Contents: Silke Arnold-de Simine: Introduction - Rolf Parr: National Symbols and the German Reunification - Friederike Eigler: Memory, Moralism, and Coming to Terms with the Present: Martin Walser and Zafer Senocak - Marc Oliver Huber: The Father and His Shadow: The Mann Family in German Memory after 1989 - Anne Friederike Müller: Old Men and the Past: Personified Memories of German History after 1989 - Ruth J. Owen: 'wenn ein staat ins gras beißt, singen die dichter': The Wende in Poetry - Birgit Haas: Wendedramen - Bernhard Malkmus: 'All of Them Signs and Characters from the Type-Case of Forgotten Things' - Intermedia Configurations of History in W.G. Sebald - Andreas Böhn: Memory, Musealization and Alternative History in Michael Kleeberg's Novel Ein Garten im Norden and Wolfgang Becker's Film, Good Bye, Lenin! - Jonathan Bach: Vanishing Acts and Virtual Reconstructions: Technologies of Memory and the Afterlife of the GDR - Simon Ward: Material, Image, Sign: On the Value of Memory Traces in Public Space - Russel Lemmons: 'Imprisoned, Murdered, Besmirched': The Controversy Concerning Berlin's Ernst Thälmann Monument and German National Identity, 1990-1995.
This essay collection examines the dynamics of memory organization and the way it varies among different media and modes of discourse in post-unification Germany. German unification has put the post-war period into a historical perspective. Such a rupture raises questions concerning the appropriate commemoration, preservation and reinterpretation of the past. The processes of reorientation after unification influenced the self-perception of literary authors as well as the social role, position and status of German literature.

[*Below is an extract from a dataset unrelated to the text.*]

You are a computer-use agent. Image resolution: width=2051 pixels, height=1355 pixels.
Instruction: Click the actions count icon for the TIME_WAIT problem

They also affected the way writers viewed the competition in which they found themselves pitted against visual and electronic media as rival windows on the past. In the context of several debates on German literature during the 1990s the discussion revolved not only around the adequate aesthetic representation of the historical and cultural heritage but even more so around the role of literature itself in that process.
The contributions look at different discourses that were and still are concerned with reinterpreting and creating new collective symbols and narrative patterns in relation to Germany's past. The volume focuses on the effects of the characteristic discourses of the press, literature and its different genres, film, the internet and memorials on the depiction and performance of memories.